There is nothing fundamentally unsound about this approach. But it requires string manipulation, which is less than ideal. There is also at least one obvious edge case.

Execute the stamement without loading all results first

The third option is not as straightforward as I expected it to be. At first, I tried the row_count method, but internally this just calls a single FFI function. This doesn’t actually update the internal schema field. You really do need to run through a more “normal” execution path.

A solution that seems reasonably clean is to do what the docs say and call stmt.execute(). It’s a bit strange to do this on a SELECT query to be honest, but the API does indeed internally mutate the Schema property, and returns a row count. So it seems semantically equivalent to a SELECT COUNT(*) FROM (...) (and in my case, getting the row count was helpful too).

In my testing, it appears that this may actually allocate a non-trivial amount of memory, which may be mildly surprising. However, the max amount of memory we require during execution is definitely less overall. Any ideas why this is?

Full example using stream_arrow

Let’s bring what we’ve learned into a “real” example.

// let sql = "SELECT * FROM table;";
let mut stmt = conn.prepare(sql)?;
// Execute the query (so we have a usable schema)
let size = stmt.execute([])?;
// Now we run the "real" query using `stream_arrow`.
// This returned in a few hundred milliseconds for my dataset.
let mut arrow = stmt.stream_arrow([], stmt.schema())?;
// Iterate over arrow...

When you structure your code like this rather than using the easier query_arrow, you can significantly reduce your memory footprint for large datasets. In my testing, there was no appreciable impact on performance.

Open Questions

The above leaves me with a few open questions. First, with my use case (a dataset of around 12GB of Parquet files), execute took several seconds. The “real” stream_arrow query took a few hundred milliseconds. What’s going on here? Perhaps it’s doing a scan and/or caching some data initially the way to make subsequent queries faster?

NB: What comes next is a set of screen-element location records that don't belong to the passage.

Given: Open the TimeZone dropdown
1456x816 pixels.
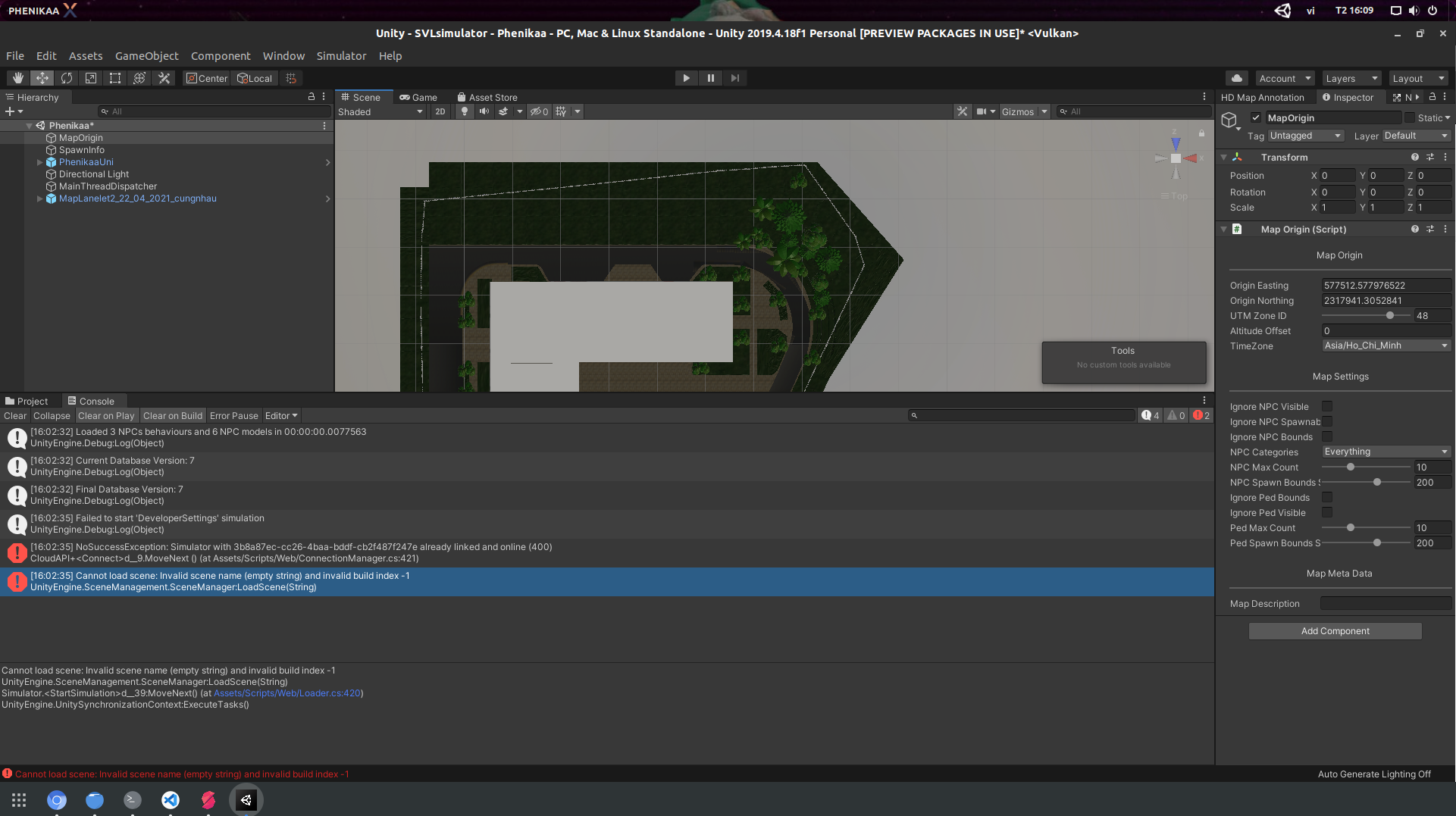Looking at the screenshot, I should (x=1386, y=345).
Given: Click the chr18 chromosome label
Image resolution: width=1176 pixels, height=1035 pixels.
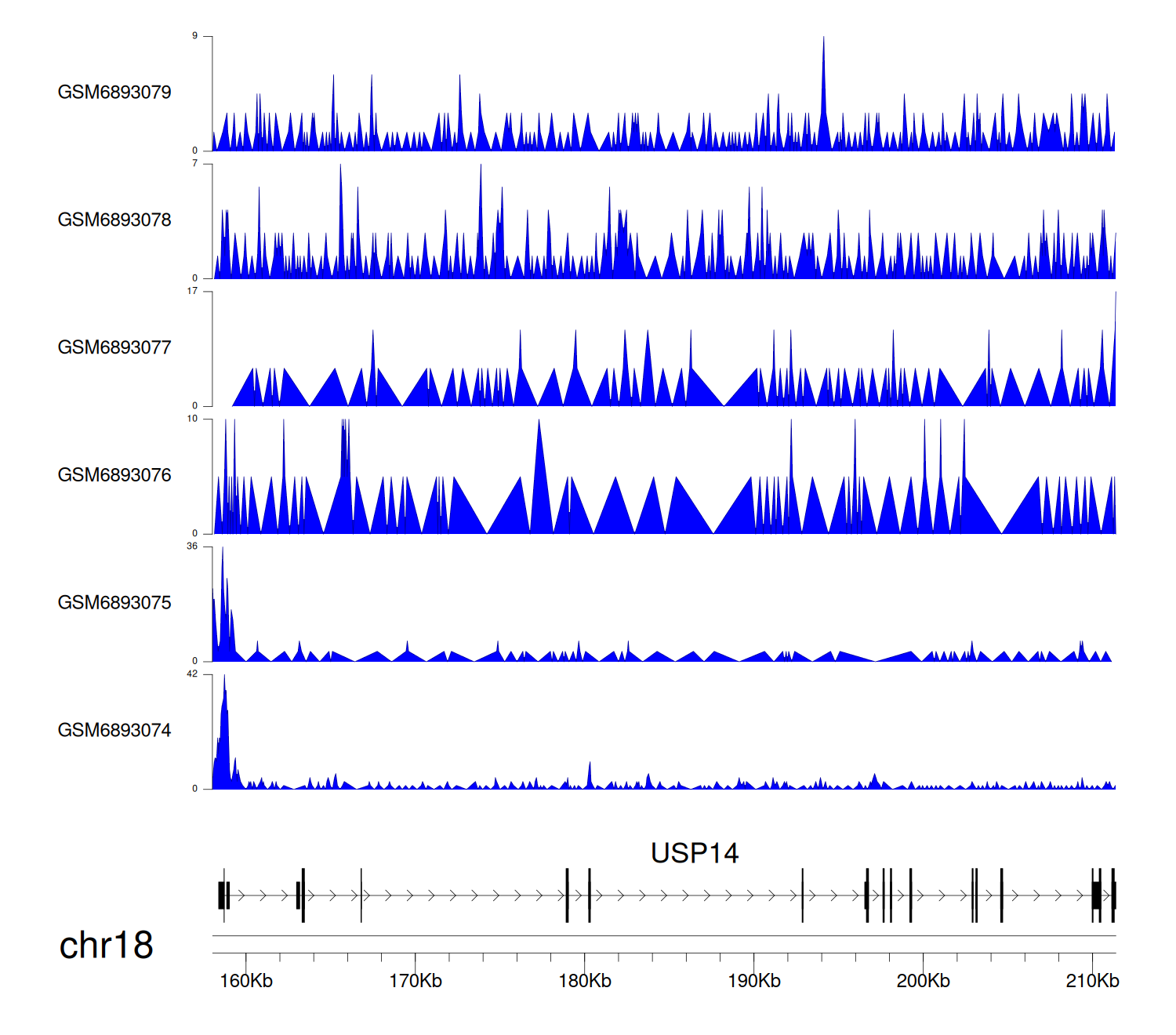Looking at the screenshot, I should [106, 946].
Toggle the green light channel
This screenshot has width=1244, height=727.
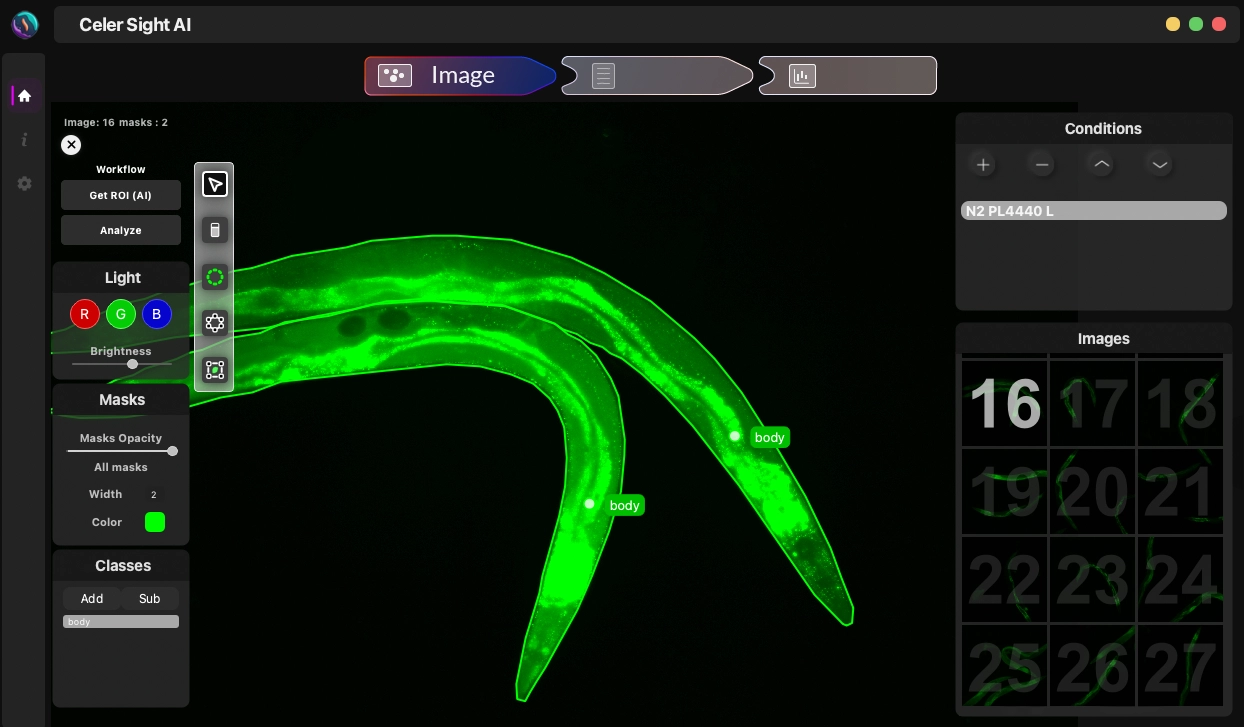[x=121, y=314]
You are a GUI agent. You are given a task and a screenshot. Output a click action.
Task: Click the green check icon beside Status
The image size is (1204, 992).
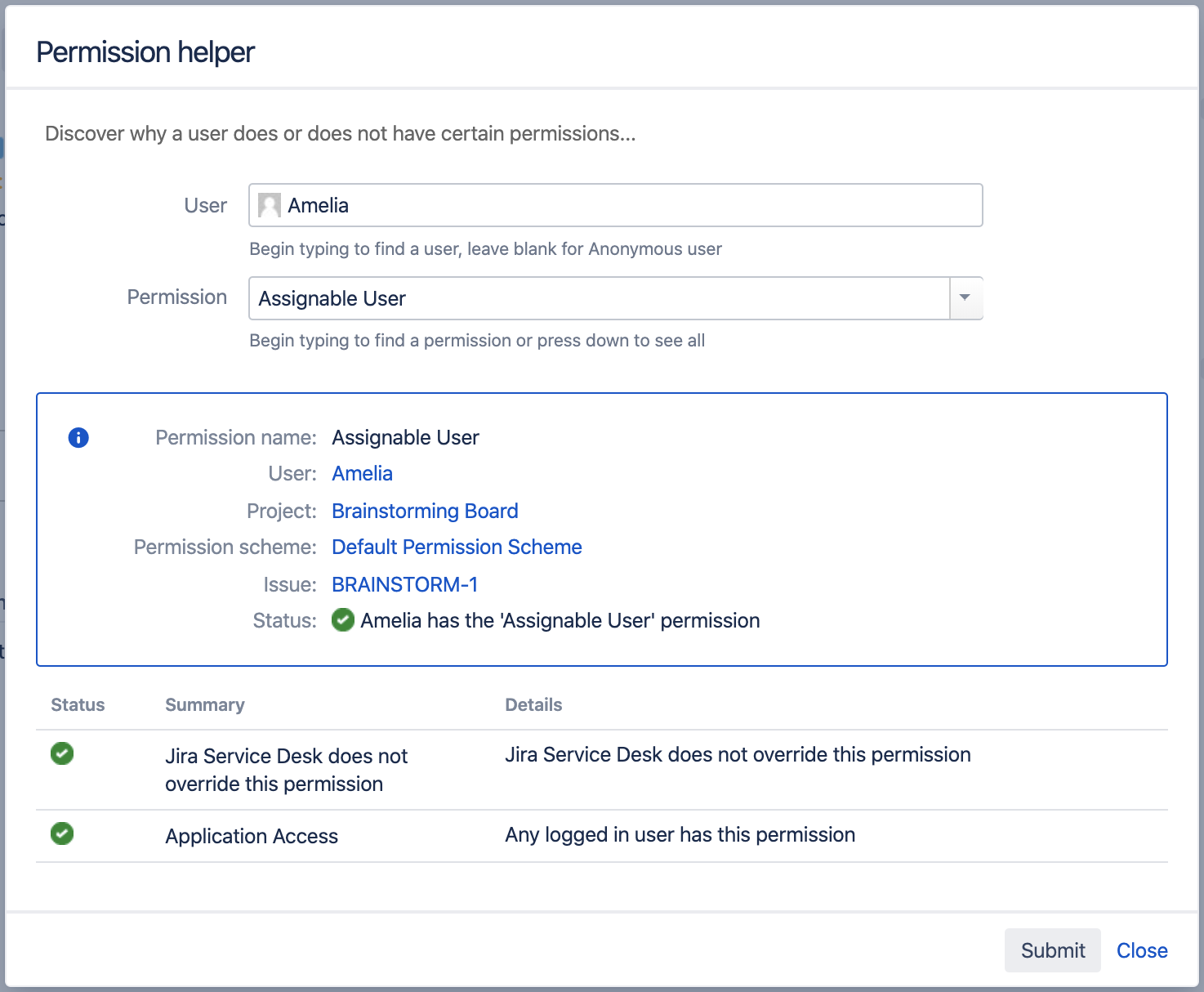coord(342,621)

Additionally, the memory profile does have a “spike” which makes me wonder what exactly each step loads into RAM, and thus, the memory requirements for working with extremely large datasets. In my testing, adding a WHERE clause that significantly reduces the result set DOES reduce the memory footprint. That’s somewhat worrying to me, since it implies there is still measurable overhead proportional to the dataset size. What practical limits does this impose on dataset size?

Note

An astute reader may be asking whether the memory profile of the LIMIT 0 and execute approaches are equivalent. The answer appears to be yes.

I’ve opened issue #418 asking for clarification. If any readers have any insights, post them in the issue thread!